Drina prend cette observation comme un rappel au temps qui passe, au compte-à-rebours. Elle ne le montre pas, mais la jeune femme se demande bien ce qui va se passer après. Elle n'a pas peur de la fin de son temps imparti, mais a tout de même des doutes sur l'un des secrets les mieux gardés de l'Univers : que se passe-t-il après la Mort ? De voir la jeune femme autant dans ses pensées, fait doucement rire Kåre qui tend le bras et lui presse alors l'épaule, chaleureux et rassurant.

─ C'est elle qui t'emmènera, pas de panique.

Drina note qu'il parle à voix basse, et porte un regard alentour à l'atelier. La date de rendu étant si proche, tout le monde est bien trop occupé pour ne serait-ce que leur porter la moindre attention. Il continue.

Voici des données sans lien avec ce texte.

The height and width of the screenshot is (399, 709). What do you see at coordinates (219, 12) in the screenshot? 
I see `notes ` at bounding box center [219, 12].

─ Si tout se passe comme avec la marque, tu n'as pas de soucis à te faire.

─ Mais si c'est pas le cas ?

Kåre hausse alors les épaules, presque blasé.

─ Alors tu prendras le même chemin que les autres âmes.

Drina hausse un sourcil, incrédule. Hedda ne lui a jamais parlé de cette éventualité, persuadée que ce ne sera jamais le cas, et parce qu'elle compte également lui faire emprunter la voie royale des âmes spécifiques. Mais qu'adviendra-t-il d'elle si ce n'est pas le cas ? Et qu'arrivera-t-il à la Faucheuse dès que sa dernière mission sera accomplie auprès de son Conseil ?

Kåre glousse de nouveau, parce qu'il peut lire une légère panique sur son visage. Il se penche alors en avant, les coudes contre les genoux, et vise la sculpture qu'est en train de poursuivre Säde, au loin, dans un autre coin de la pièce.

─ Elle a passé un contrat avec le Conseil pour qu'elle t'escorte personnellement. C'est comme si tu avais un pass rapide pour la Mort. Quant à elle ...

La voix rauque de Kåre traîne, et Drina a complètement abandonné son projet au profit de l'écouter de toute son attention. Un silence s'étire, et il le laisse faire, presque à en rendre dingue Drina. Après un moment, il se redresse, et hausse de nouveau les épaules, comme si tout ce qu'il pouvait lui révéler n'avait pas une importance capitale et ne définissait pas la prochaine destination inconnue de la jeune femme.

─ Les Cochers disparaissent, mais j'ai entendu une autre rumeur.

─ Quelle rumeur ?

─ Ça je ne peux pas te le dire.

Circonspecte, Drina se trouve, les yeux ronds de surprise, face à un mur que Kåre ne laisse pas percer. En se relevant pour rejoindre Säde, il porte un index en travers de ses lèvres pour lui signifier qu'il détient là un secret qu'il ne peut révéler. Drina redevient troublée, et se dit qu'elle a encore beaucoup de choses à demander à Hedda.